The task: All that is needed is the lines from the one containing "Click the Security shield icon" through the end of the listing, printed exactly, with no pictures among them.

---+---

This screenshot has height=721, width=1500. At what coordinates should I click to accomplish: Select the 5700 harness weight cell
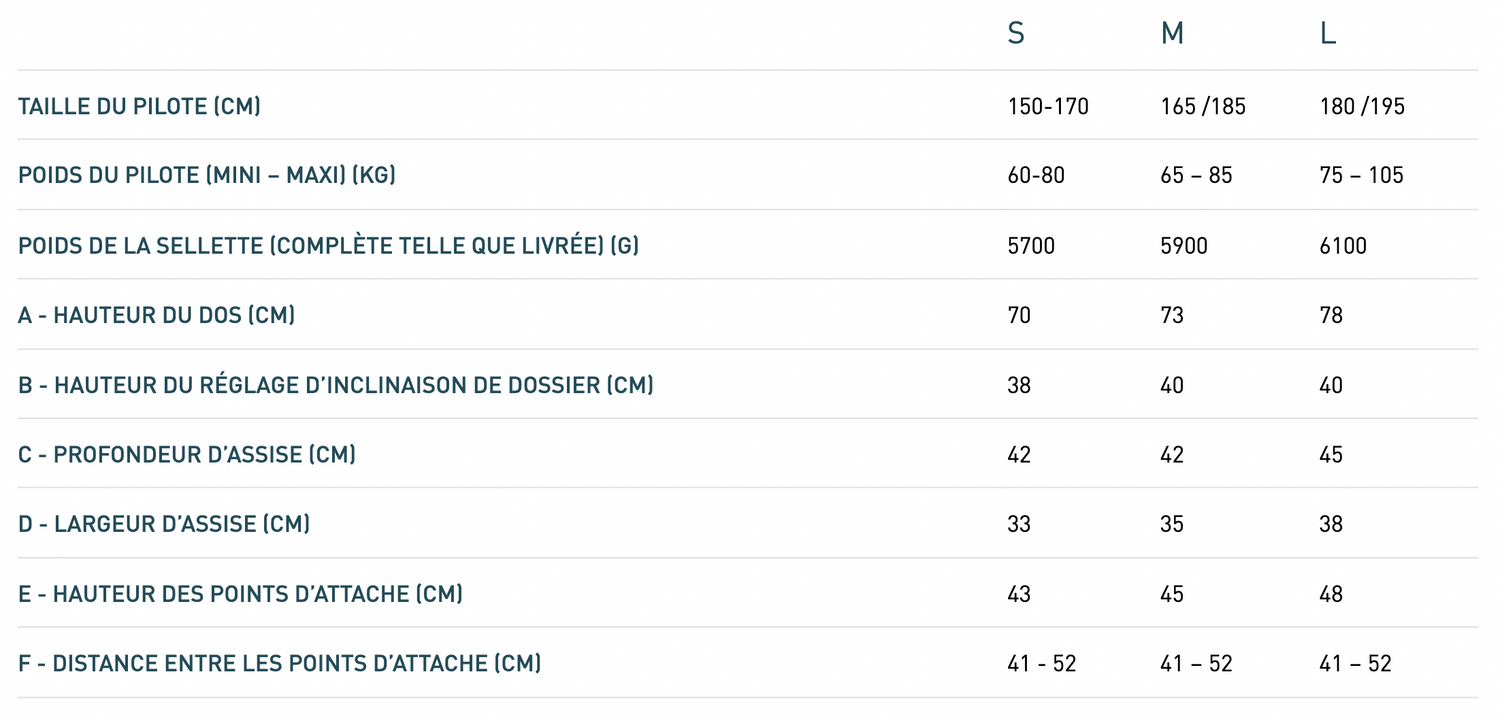[x=1031, y=245]
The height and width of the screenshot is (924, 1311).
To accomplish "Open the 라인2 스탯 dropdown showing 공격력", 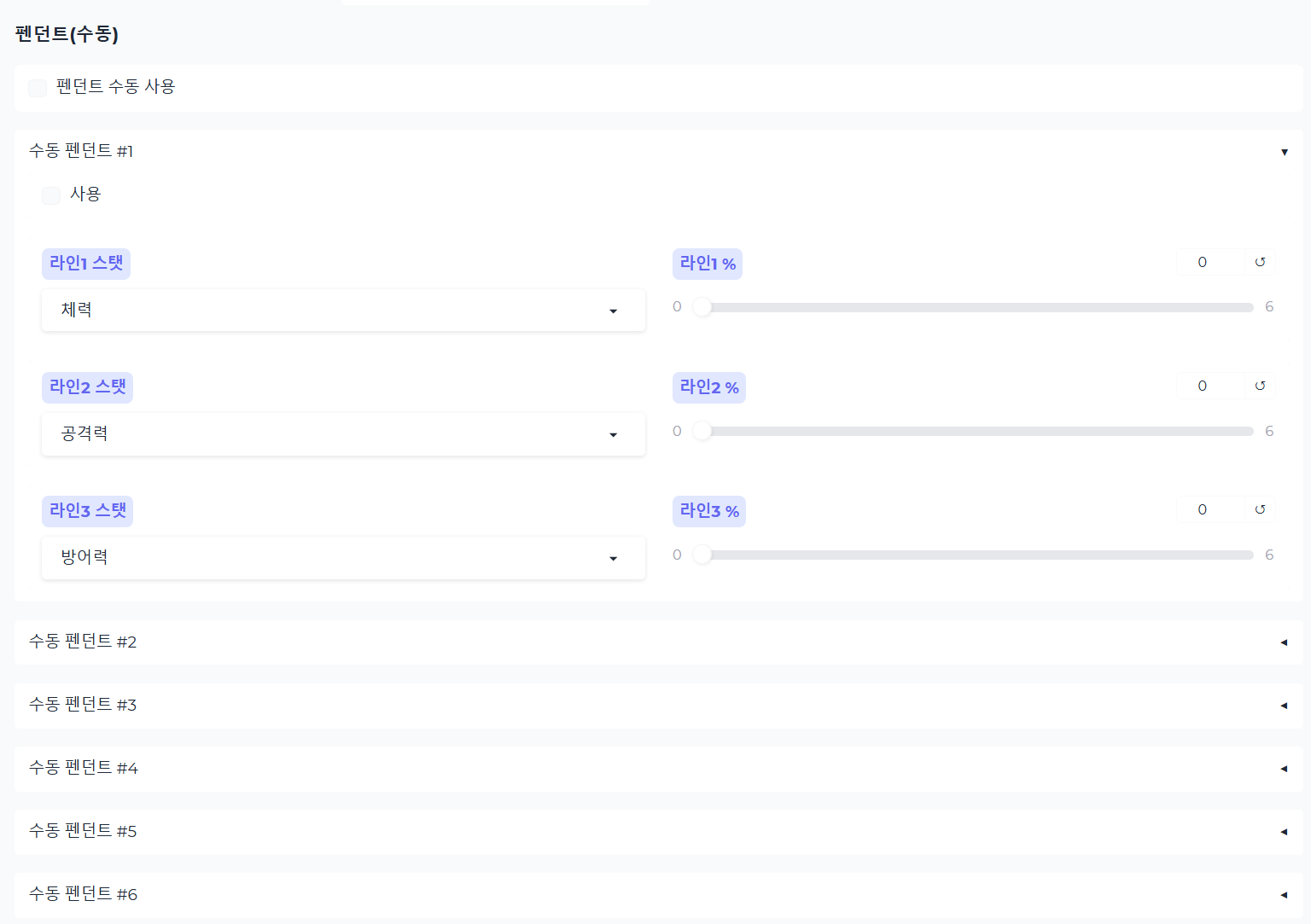I will coord(343,434).
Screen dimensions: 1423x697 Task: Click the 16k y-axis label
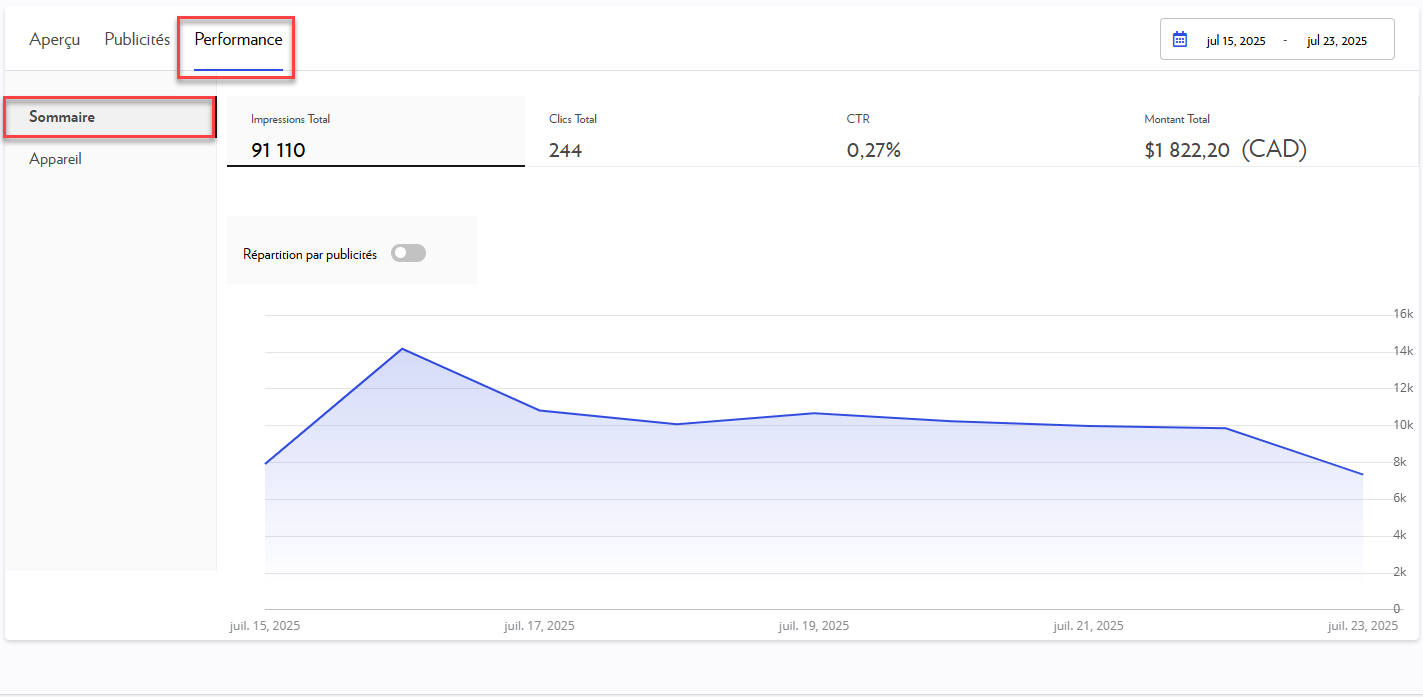click(1403, 314)
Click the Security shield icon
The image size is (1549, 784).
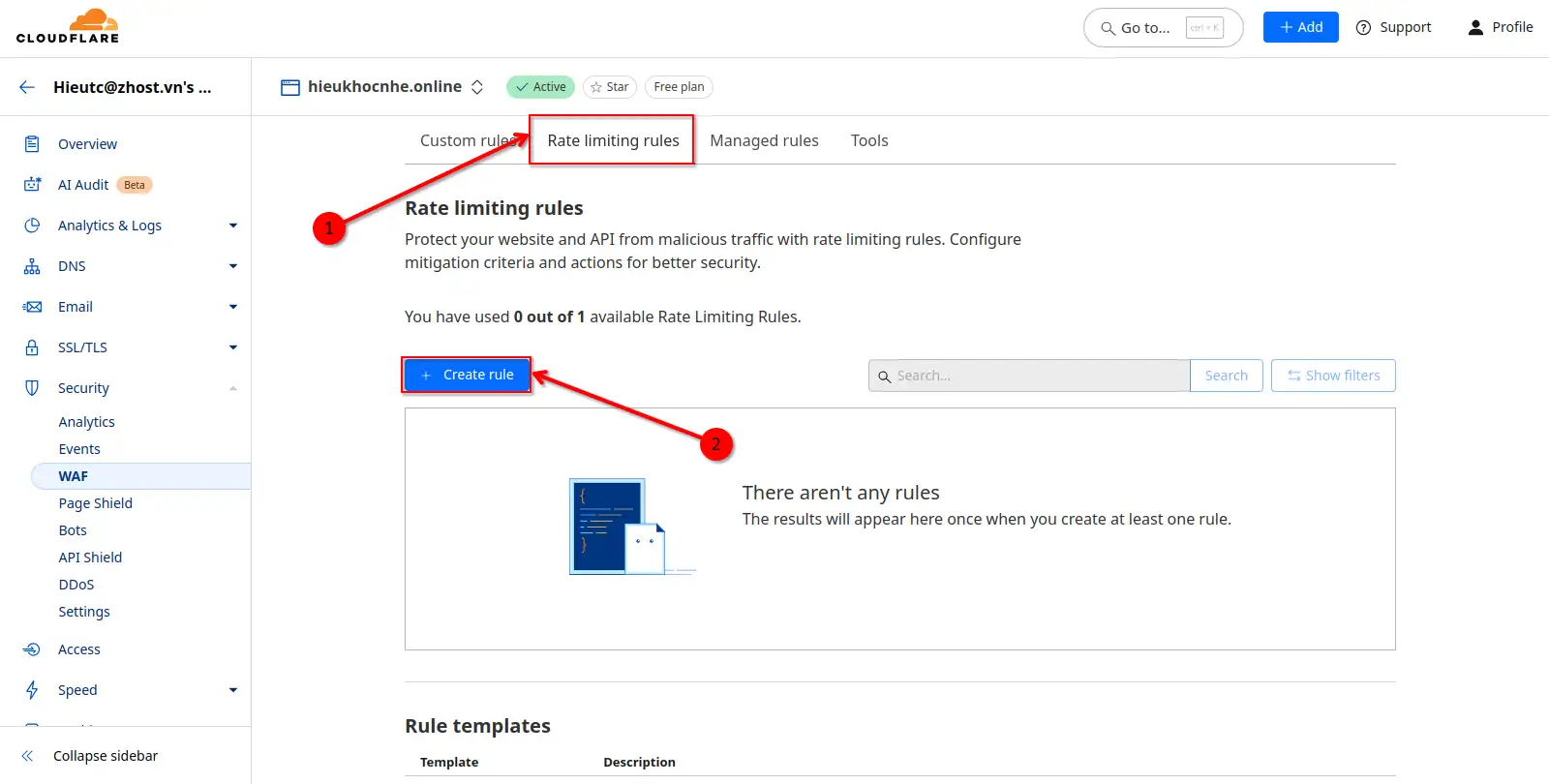32,388
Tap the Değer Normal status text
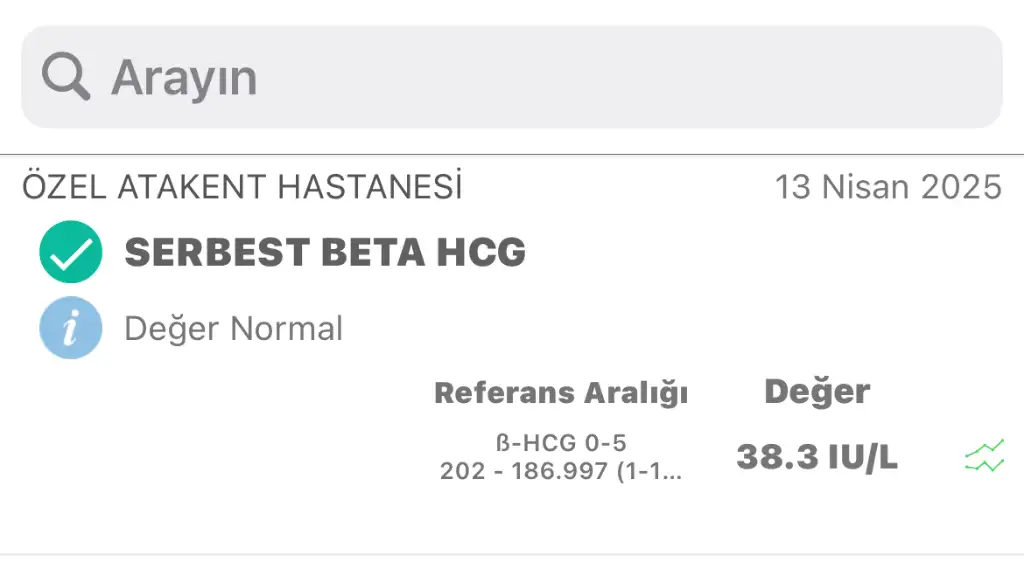The height and width of the screenshot is (562, 1024). click(233, 328)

---+---

Answer to this exercise:
Click the Security shield icon
The image size is (1549, 784).
32,388
Tap the Değer Normal status text
The height and width of the screenshot is (562, 1024). click(233, 328)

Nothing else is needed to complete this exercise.